- **TASK DESCRIPTION**: Retype the records below from their first line through the line containing "Viewport: 1730px width, 568px height.", and include nothing else.

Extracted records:
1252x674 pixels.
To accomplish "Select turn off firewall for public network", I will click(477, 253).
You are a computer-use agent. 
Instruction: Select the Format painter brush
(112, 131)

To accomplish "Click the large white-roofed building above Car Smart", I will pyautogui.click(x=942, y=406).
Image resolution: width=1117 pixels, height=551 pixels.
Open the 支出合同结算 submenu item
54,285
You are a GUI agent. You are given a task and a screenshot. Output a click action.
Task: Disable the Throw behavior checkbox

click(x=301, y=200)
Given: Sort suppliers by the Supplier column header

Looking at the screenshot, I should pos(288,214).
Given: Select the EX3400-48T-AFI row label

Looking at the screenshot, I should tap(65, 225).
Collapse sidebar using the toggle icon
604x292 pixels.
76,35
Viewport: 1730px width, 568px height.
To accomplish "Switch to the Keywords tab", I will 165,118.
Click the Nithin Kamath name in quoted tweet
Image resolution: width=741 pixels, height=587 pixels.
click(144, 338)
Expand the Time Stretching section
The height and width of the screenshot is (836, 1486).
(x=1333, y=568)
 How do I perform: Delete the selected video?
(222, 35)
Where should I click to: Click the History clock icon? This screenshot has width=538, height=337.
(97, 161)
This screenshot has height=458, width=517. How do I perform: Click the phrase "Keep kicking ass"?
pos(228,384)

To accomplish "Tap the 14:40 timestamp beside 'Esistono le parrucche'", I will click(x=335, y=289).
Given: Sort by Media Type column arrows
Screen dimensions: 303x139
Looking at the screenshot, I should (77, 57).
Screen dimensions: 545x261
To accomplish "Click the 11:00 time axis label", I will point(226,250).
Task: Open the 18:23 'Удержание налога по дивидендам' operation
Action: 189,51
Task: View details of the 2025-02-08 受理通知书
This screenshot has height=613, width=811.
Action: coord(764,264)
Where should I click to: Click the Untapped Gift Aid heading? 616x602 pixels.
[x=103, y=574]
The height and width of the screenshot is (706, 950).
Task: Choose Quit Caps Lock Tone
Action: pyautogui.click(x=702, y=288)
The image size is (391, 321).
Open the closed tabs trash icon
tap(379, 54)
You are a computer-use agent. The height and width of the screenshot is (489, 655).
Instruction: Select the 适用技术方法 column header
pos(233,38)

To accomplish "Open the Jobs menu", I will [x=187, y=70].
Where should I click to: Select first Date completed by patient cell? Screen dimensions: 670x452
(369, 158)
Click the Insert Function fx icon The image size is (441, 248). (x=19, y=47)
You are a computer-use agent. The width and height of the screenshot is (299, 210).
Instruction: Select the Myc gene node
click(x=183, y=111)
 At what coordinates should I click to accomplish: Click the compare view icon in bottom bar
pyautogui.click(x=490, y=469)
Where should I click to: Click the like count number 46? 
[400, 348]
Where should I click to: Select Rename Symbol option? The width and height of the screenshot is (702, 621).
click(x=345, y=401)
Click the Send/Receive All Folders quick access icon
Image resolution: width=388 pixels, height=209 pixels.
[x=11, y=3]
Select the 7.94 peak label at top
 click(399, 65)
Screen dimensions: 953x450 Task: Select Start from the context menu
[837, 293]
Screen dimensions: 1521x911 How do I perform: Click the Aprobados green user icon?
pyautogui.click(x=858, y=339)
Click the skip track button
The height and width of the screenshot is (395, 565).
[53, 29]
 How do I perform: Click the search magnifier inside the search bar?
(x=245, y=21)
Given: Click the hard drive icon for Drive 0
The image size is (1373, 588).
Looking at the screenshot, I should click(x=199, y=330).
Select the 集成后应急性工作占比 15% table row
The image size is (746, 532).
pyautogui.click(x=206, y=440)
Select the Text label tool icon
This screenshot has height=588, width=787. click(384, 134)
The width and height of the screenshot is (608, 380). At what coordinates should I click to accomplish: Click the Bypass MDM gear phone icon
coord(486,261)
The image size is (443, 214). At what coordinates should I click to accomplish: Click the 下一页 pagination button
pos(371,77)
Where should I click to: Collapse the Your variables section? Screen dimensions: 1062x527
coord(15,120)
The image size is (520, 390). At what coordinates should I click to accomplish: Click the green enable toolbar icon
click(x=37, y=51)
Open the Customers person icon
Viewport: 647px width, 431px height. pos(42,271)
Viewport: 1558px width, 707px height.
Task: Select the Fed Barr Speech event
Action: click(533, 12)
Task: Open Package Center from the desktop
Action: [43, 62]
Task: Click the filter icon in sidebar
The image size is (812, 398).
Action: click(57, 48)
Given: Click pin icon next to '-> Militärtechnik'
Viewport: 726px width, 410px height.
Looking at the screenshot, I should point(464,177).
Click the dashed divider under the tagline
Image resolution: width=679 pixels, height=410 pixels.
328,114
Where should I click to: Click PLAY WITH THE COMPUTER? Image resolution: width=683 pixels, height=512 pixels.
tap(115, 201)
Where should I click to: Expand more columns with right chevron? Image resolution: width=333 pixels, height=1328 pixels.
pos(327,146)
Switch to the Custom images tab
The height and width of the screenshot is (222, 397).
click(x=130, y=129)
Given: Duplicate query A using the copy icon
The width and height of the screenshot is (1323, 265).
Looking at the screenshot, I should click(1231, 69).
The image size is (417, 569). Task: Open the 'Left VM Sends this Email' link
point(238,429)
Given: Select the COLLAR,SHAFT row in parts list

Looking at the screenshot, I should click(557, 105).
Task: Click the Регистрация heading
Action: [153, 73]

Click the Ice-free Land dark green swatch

- **FINAL ANSWER**:
1252x674 pixels.
To accomplish "Select turn off firewall for public network", I will click(477, 253).
You are a computer-use agent. 
Instruction: Select the Format painter brush
(112, 131)

To accomplish "Click the large white-roofed building above Car Smart", I will pyautogui.click(x=942, y=406).
Image resolution: width=1117 pixels, height=551 pixels.
Open the 支出合同结算 submenu item
54,285
You are a GUI agent. You are given a task and a screenshot. Output a click action.
Task: Disable the Throw behavior checkbox

click(x=301, y=200)
Given: Sort suppliers by the Supplier column header

Looking at the screenshot, I should pos(288,214).
Given: Select the EX3400-48T-AFI row label

Looking at the screenshot, I should tap(65, 225).
Collapse sidebar using the toggle icon
604x292 pixels.
76,35
Viewport: 1730px width, 568px height.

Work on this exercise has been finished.